*TASK REQUIREMENTS*. Output the item lines below as a JSON list of strings, one string per line and no blank lines, starting at the line that contains "Task: Open the account login icon" and ending after the line that contains "Where should I". Leave the pictures out.

*LISTED ENTRIES*.
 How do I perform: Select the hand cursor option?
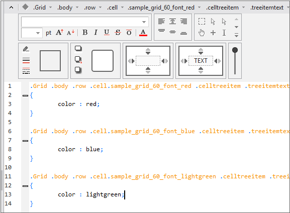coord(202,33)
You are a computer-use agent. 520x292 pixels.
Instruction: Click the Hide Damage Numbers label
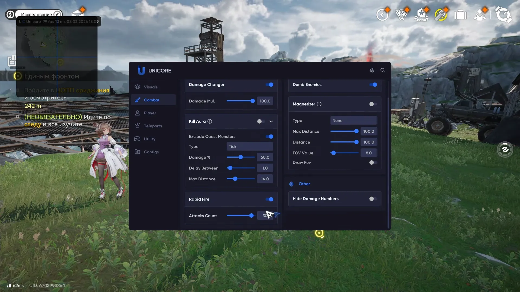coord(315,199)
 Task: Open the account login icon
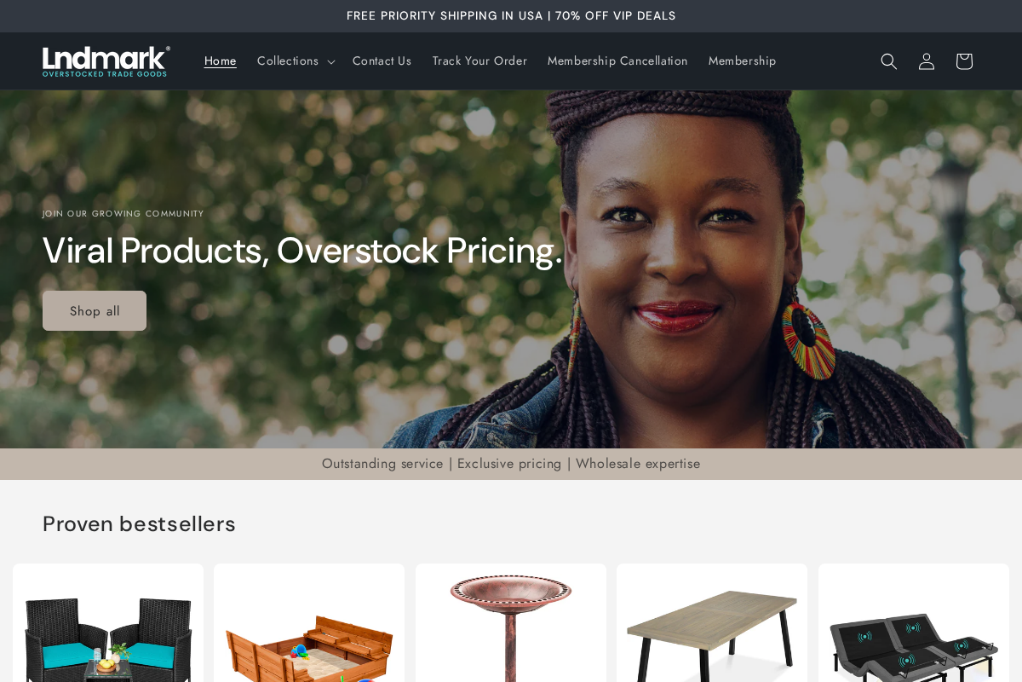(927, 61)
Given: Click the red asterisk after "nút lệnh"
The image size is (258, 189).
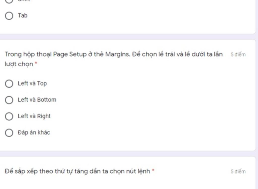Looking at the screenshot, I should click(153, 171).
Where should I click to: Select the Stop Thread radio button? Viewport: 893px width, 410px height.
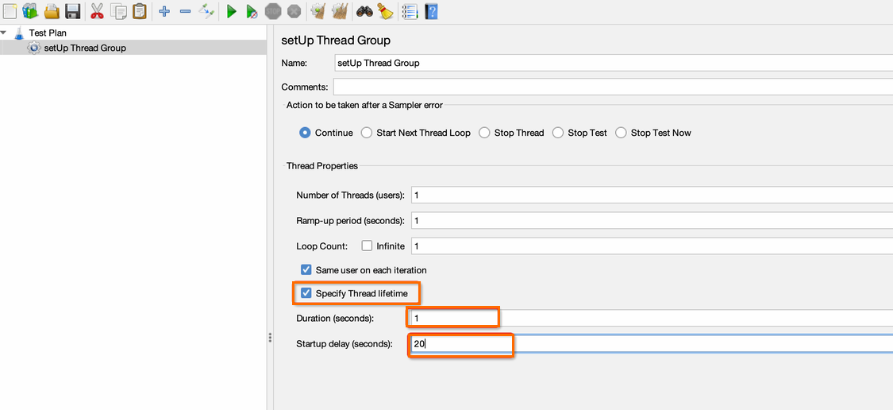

==

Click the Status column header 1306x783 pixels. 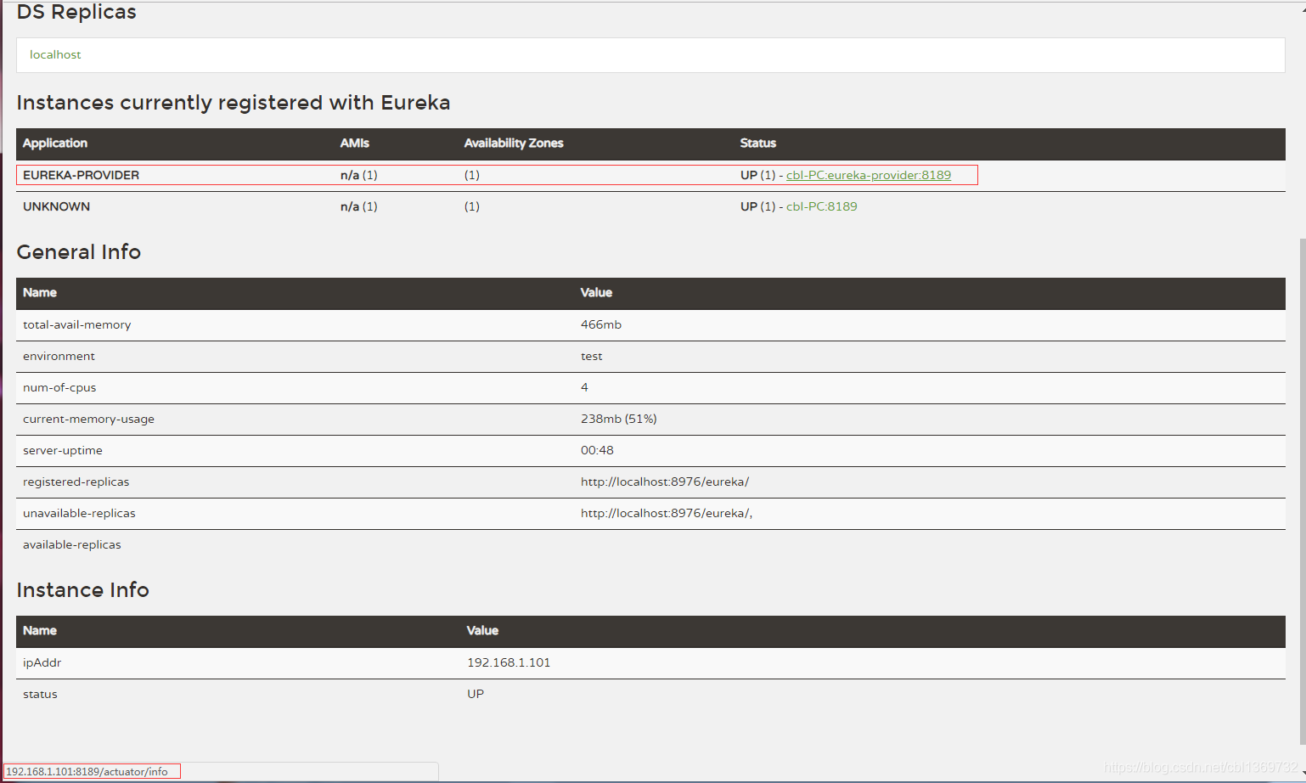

*ANSWER TO THE TASK*.
[
  " Task: Open the account login icon",
  "(927, 61)",
  "Given: Click the red asterisk after \"nút lệnh\"",
  "The image size is (258, 189).",
  "Looking at the screenshot, I should click(153, 171).",
  "Where should I click to: Select the Stop Thread radio button? Viewport: 893px width, 410px height."
]